American Osteopathic Board of Neuromusculoskeletal Medicine
- Abbreviation: AOBNMM
- Formation: 1977
- Type: Professional
- Headquarters: Chicago, Illinois
- Coordinates: 39°55′13″N 86°13′21″W﻿ / ﻿39.9204°N 86.2226°W
- Chair: Barbara Zajdel, DO, FAAO
- Vice Chairman: Ryan Seals, DO
- Website: aobnmm.org

= American Osteopathic Board of Neuromusculoskeletal Medicine =

The American Osteopathic Board of Neuromusculoskeletal Medicine (AOBNMM) is an organization that provides board certification to qualified Doctors of Osteopathic Medicine (DO), and Medical Doctors (MD) in the medical specialty of osteopathic neuromusculoskeletal medicine (ONMM). The AOBNMM is one of 18 medical specialty certifying boards of the American Osteopathic Association Bureau of Osteopathic Specialists approved by the American Osteopathic Association (AOA). As of December 2022, over 1000 osteopathic physicians hold active certification with the AOBNMM.

The AOBNMM also offers a Certificate of Added Qualification in Sports Medicine.
==Board certification==
Certification is potentially available to physicians who have completed residency training in osteopathic neuromusculoskeletal medicine/osteopathic manipulative medicine (NMM/OMM) and hold an active license to practice medicine in any US state, territory, or Canada. Successful completion of written, oral, and practical examinations is also required for certification.

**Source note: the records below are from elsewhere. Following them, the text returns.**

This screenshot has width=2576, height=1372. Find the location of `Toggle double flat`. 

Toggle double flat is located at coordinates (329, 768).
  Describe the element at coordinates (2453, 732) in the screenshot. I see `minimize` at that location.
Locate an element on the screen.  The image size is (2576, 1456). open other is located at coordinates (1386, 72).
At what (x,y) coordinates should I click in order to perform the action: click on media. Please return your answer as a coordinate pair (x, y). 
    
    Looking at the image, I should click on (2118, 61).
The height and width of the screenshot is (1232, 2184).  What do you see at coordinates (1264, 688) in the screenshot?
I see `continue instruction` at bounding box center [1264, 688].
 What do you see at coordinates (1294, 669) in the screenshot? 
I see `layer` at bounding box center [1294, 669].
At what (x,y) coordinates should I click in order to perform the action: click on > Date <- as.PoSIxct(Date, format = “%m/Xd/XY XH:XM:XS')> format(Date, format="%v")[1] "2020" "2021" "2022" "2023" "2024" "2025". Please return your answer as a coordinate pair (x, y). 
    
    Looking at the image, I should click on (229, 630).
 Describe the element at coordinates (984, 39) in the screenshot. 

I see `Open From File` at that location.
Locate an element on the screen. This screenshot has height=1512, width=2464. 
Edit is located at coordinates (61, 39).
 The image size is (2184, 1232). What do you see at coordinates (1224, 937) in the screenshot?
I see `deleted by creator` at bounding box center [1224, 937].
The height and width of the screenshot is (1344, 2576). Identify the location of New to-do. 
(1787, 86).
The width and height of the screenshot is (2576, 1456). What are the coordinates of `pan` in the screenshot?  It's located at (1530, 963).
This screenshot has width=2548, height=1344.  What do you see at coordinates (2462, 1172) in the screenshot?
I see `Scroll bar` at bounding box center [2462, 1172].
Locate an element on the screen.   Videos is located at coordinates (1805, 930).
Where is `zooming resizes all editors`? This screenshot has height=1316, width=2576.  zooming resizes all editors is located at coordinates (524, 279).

Board certification in neuromusculoskeletal medicine/osteopathic manipulative medicine (NMM/OMM) is required of physicians to chair an osteopathic manipulative medicine department at a medical school or to serve as a director for an ONMM residency program. Since 1995, diplomates of the American Osteopathic Board of Neuromusculoskeletal Medicine must participate in Longitudinal Assessment yearly to avoid inactivation of their board certification status.